Ecurb wrote: ↑May 20th, 2022, 3:52 pm
Of course I agree that some rules may be morally unjustified. However, as I pointed out in my previous post, the property rights of the owner of a restaurant do NOT infringe on any "natural rights of free association" he may have.
You're actually correct there. (Most) property rights are not natural rights; they are "common rights." The only property to which one has a natural right is the right to one's body. But I'm a little puzzled by your claim, " . . . the property rights of the owner of a restaurant do NOT infringe on any 'natural rights of free association' he may have." You're right, of course, but . . . who claimed they did? Did you mean to say something else there?
There are two rights involved in the restaurant example --- the "common" property right to the restaurant (assuming the proprietor is the owner), and the right of free association. The former allows that owner to decide who may enter upon his property, and under what conditions. The right of free association allows him to decide with whom he will do business. The latter, unlike the property right, is a natural liberty right.
He can associate freely whenever he wants to, but just as an easement allowing people to walk through his land along a river doesn't interfere with his right of free association, neither does a rule prohibiting him from banning black people from his restaurant. Nobody forced him to own a restaurant. If he doesn't like the rules of ownership, he can sell.
Well, that is a poorly chosen example. No one has an easement allowing them to walk through someone else's land, along a river or anywhere else, unless the owner has granted that person such an easement. Such a privilege granted by some third party, such as the State, would not be an easement, but a "taking," and would require payment of just compensation:
"[The California statute] is simply an expression of the Commission's belief that the public interest will be served by a continuous strip of publicly accessible beach along the coast. The Commission may well be right that it is a good idea, but that does not establish that the Nollans (and other coastal residents) alone can be compelled to contribute to its realization. Rather, California is free to advance its 'comprehensive program,' if it wishes, by using its power of eminent domain for this "public purpose," see U.S.Const., Amdt. 5; but if it wants an easement across the Nollans' property, it must pay for it."
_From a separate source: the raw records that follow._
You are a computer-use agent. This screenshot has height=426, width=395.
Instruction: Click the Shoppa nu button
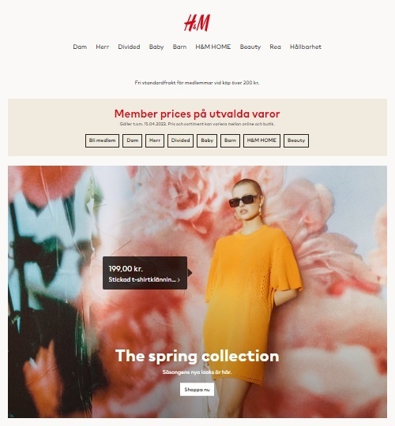tap(197, 390)
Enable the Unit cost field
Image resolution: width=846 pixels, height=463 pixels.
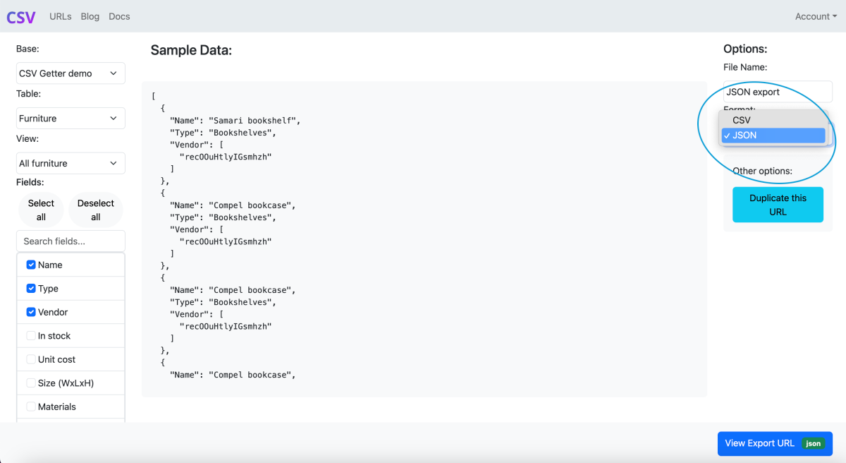coord(30,359)
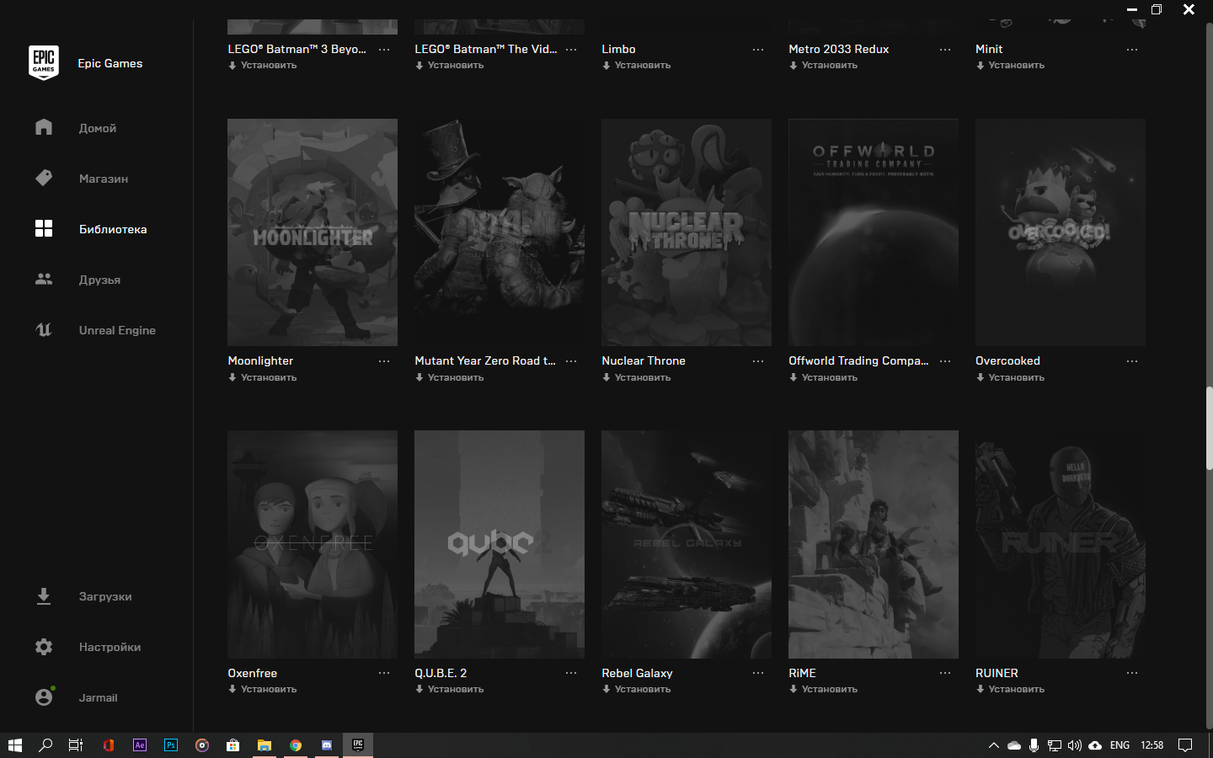The height and width of the screenshot is (758, 1213).
Task: Select the Rebel Galaxy cover thumbnail
Action: coord(687,544)
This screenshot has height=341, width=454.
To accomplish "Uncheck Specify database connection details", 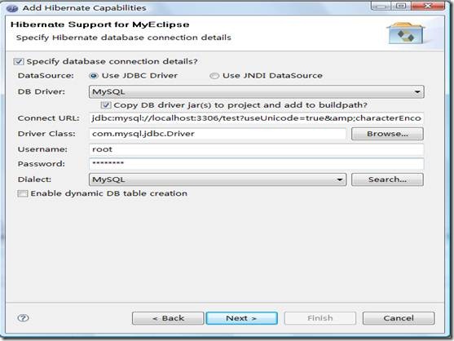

Nollan v. California Coastal Commission (1987)
https://supreme.justia.com/cases/federa ... on-1957267
The problem with your position, GE, is that it implies that property rights occur naturally . . .
No, it doesn't. Property rights (other than one's right to one's body) are not natural rights.
. . . and when what you deem as proper property rights (i.e. rights to control other people vis a vis an inanimate object) are limited by law, that interferes with natural human rights (like free association).
Same confusion as noted above. Property rights and the right of free association are two distinct rights.
Where they derive, if not from a divinity, is unclear.
Whence they derive is perfectly clear. I'm pretty sure we've covered this ground before. Property rights arise with first possession:
"To gain possession, then, a man must stand in a certain physical relation to the object and to the rest of the world, and must have a certain intent. These relations and this intent are the facts of which we are in search."
--- Oliver Wendell Holmes,
The Common Law (1881, Lecture VI, 216)
"Behind nearly every system for establishing property rights lies the basic notion of first possession. This rule grants an ownership claim to the party that gains control before other potential claimants. Gaius, the first-century Roman commentator, stated the ancient rule clearly: “What presently belongs to no one becomes by natural reason the property of the first taker” (Mommsen and Watson, 1985, Book 41, section 1)."
https://www.degruyter.com/document/doi/ ... 5-011/html
Here is one of the better histories:
https://www.sfu.ca/~allen/1st%20poss%20 ... lgrave.doc
In my opinion, and in that of all other reasonable people, property rights derive from the traditions and laws of the culture in which they exist.
From the traditions and practices of the culture, but not from the laws; the laws in common law countries (regarding property ownership) merely codify those pre-existing rights and practices. All (natural and common) rights precede laws.
The legally and culturally constituted rules regulating their property explicitly state that this is not the case.
Laws that conflict with natural or common rights have no moral force, and fiat "rights" ("frights") conjured from thin air by politicians have no moral significance.
Why always support "property rights", instead of rights to freedom of movement, or expression, or (even) association?
Oh, I support all of those as well. That is an odd remark, in a discussion debating whether the State may dictate what pronouns a person chooses to use, and whether it may dictate with whom a person must do business, and in which you
defend infringement of those freedoms --- and then, bizarrely, pretend there is no infringement.